ShareIQ, a platform for measuring earned media performance, recently released research that stacked the biggest quick-serves against each other in search of social media domination. The $200 billion industry is heavily divided, but ShareIQ’s research focused on the major players: McDonalds, Subway, Taco Bell, Burger King, Wendy’s, Chick-fil-A, and Domino’s.
The survey looked exclusively at online engagements and found different leaders on different social media platforms. On Facebook, Taco Bell was the clear winner. The brand notched 29 times the amount of engagement as Wendy’s, totaling nearly 500,000 reactions of the more than 1.1 million total interactions split between the seven brands on the platform.
On Instagram, it was a different story. Domino’s was the clear winner with 1.4 million likes between the start of the year and April 2. Again, Wendy’s was the laggard among the seven brands studied, totaling just more than 125,000 likes on the photo-sharing app. McDonalds was sixth with about 197,000 likes earned. The next closest competitor, Taco Bell, totaled more than 300,000 likes over that three-month period.
While Domino’s dominates Instagram by the numbers, Chick-fil-A leads all brands in engagement rate, the percentage of followers that engage with content. The chicken leader’s engagement rate is 2.86 percent, nearly three times more than Subway’s and Domino’s.
The pizza giant’s Instagram strategy focuses on a food overload, hoping to trigger appetites with a steady stream of fresh pies flowing through users’ feeds.
Meanwhile, Taco Bell is the undisputed champion on Facebook, earning an engagement rate a full 69 times higher than Subway’s on Facebook, the largest social media platform on the planet.
Wendy’s struggled overall due to infrequent posting on Instagram and Facebook, but it’s telling that the study did not measure Twitter presence. This seems to be where Wendy’s thrives and interacts with the most customers—the burger brand is known for its conversational, youthful tweets, starting beef with other burger brands, and even dropping mixtapes.
Had the study measured Twitter engagement, the list like would’ve favored Wendy’s. The quick-service chain has 2.49 million followers, less than only McDonalds with about 3.6 million.
Subway appears the biggest loser with low overall engagement and low engagement rates to boot.
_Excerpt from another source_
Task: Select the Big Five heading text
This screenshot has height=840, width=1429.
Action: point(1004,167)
“The brand focuses heavily on products, with very few people and almost no lifestyle content in their social media images,” ShareIQ released in its report. “Their product content is not stylized, but presents a corporate-looking brochure-like aesthetic.”
Meanwhile, McDonalds was rewarded for featuring almost exclusively video content. This strategy has successfully driven engagement for promotions like the return of a special Szechuan Sauce from the release of Disney’s Mulan, a craze that was inspired by the TV show “Rick and Morty.” The promotion was so successful that McDonalds locations nationwide had to turn hordes of customers away and restock months later.
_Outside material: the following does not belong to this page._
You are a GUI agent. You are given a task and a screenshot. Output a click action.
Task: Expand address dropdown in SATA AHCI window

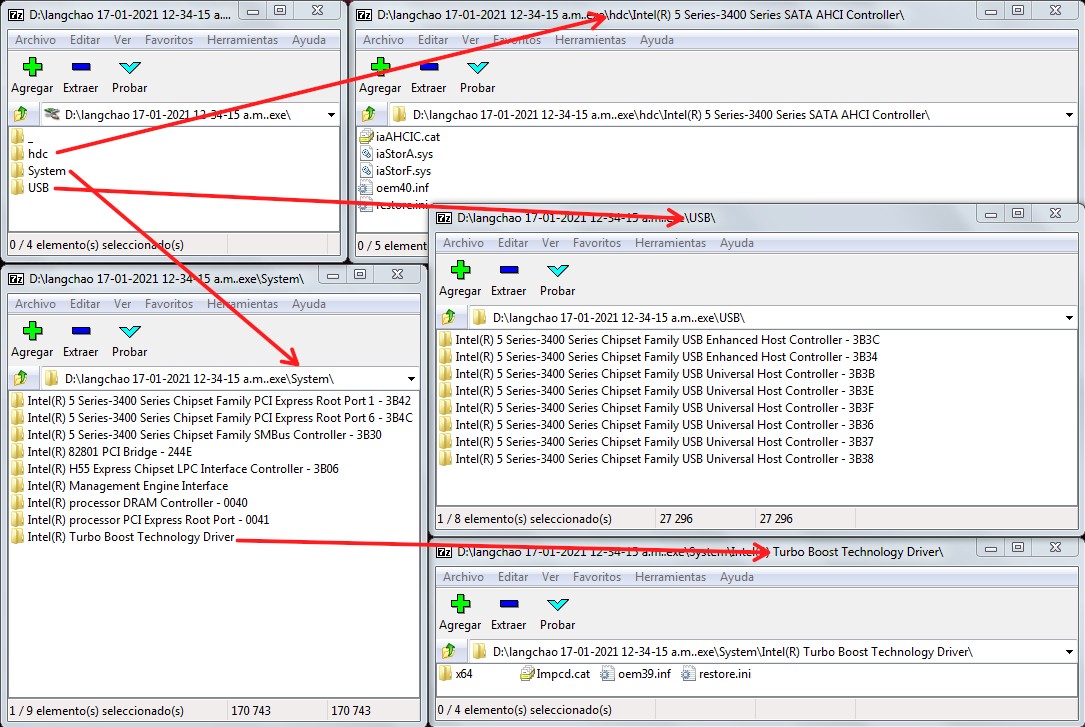1069,115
Similarly viral, outside-the-box product launches and promotions performed highly on social media for Taco Bell. ShareIQ added, “They also regularly change social style and aesthetics, keeping their feeds fresh and their fans coming back for more.”
While the study didn’t measure Twitter engagement, the findings can inform quick-service players on how to interact with fans on social media. But a few keys were made apparent by the ShareIQ study: digital consumers want their content to be fresh, ideally in the form of a video, with style and incentives, products, are humor that will entice them into clicking further into the issue.